Finita la guerra si iscrisse alla Facoltà di giurisprudenza dell’Università di Bologna come ufficiale-studente e nel 1920 si congedò con il grado di tenente.  Verso il finire del 1920 si iscrisse al Fascio di Bologna e iniziò a collaborare attivamente al settimanale L’Assalto, dove nell’estate 1924, ne divenne direttore.

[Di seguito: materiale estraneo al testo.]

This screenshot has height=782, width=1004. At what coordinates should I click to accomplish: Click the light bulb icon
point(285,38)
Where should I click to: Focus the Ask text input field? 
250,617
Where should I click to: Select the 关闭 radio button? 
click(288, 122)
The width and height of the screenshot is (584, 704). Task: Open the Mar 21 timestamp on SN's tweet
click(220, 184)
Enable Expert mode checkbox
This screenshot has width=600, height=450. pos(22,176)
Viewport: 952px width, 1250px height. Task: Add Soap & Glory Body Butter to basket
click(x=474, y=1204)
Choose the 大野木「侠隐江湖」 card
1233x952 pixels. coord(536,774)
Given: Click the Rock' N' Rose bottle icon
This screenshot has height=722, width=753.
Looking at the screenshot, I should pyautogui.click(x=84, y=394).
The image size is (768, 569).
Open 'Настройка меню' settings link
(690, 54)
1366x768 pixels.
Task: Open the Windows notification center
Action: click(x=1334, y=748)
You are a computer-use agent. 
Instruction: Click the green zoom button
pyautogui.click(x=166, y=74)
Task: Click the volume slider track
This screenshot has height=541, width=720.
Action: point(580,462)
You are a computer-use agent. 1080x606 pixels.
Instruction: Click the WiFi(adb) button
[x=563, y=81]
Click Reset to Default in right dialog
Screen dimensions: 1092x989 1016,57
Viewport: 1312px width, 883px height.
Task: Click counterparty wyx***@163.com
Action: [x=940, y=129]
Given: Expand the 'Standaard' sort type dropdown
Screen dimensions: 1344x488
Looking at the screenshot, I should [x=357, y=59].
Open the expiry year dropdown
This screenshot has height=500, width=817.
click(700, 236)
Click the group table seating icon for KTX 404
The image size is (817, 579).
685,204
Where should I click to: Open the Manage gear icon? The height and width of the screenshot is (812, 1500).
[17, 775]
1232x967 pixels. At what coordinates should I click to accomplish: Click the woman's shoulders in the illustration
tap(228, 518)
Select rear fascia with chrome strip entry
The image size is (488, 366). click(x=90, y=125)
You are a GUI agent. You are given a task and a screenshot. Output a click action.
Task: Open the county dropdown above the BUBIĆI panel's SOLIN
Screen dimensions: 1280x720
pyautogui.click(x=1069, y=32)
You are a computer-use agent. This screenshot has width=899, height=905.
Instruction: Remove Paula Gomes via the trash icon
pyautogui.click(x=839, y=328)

Partecipò inoltre agli scontri del 21 novembre 1920 a Bologna tristemente definiti come la “Strage di Palazzo d’Accursio”
Dopo avere conseguito la laurea nel 1921, la prima svolta professionale avvenne il 28 gennaio 1926, quando gli venne chiesto da ambienti fascisti, di collaborare attivamente a Il Popolo d’Italia, firmando numerosi articoli prima pagina. 
Nel 1928 fu nominato, col benestare di Arnaldo e Benito Mussolini, direttore del quotidiano il Resto del Carlino fino al 1930, anche se in aperto contrasto con il gerarca Leandro Arpinati.
Nel 1930 abbandonò l’incarico e iniziò numerose collaborazioni con altri giornali come il Popolo d’Italia,  il Giornale di Genova,  il Gazzettino di Venezia.
Dopo l’Armistizio dell’8 settembre decise di seguire Mussolini nella Repubblica sociale italiana (RSI) e quindi gli venne riaffidata la direzione de il Resto del Carlino e nell’autunno del 1944, divenne sottosegretariato all’Interno.
Con la sua direzione, il quotidiano assunse la connotazione di bollettino nazifascista e propaganda incessantemente i successi militari del Reich.

Biografia post 1945

Dopo la Liberazione, Pini fu arrestato il 30 aprile 1945 condannato a 7 anni di carcere dalla Corte d’assise di Bologna per la sua appartenenza al governo della RSI e direttore di giornale. 
Il 22 maggio 1945, il figlio diciottenne Giovanni, dopo essere stato a trovare il padre rinchiuso nel carcere di Castiglion delle Stiviere scomparve, presumibilmente per mano di partigiani.
Dopo aver goduto dell’amnistia, continuò la sua vita politica all’interno del Movimento Sociale Italiano, di cui fu anche uno dei fondatori, fino alla sua morte  il 30 marzo 1987 a Bologna.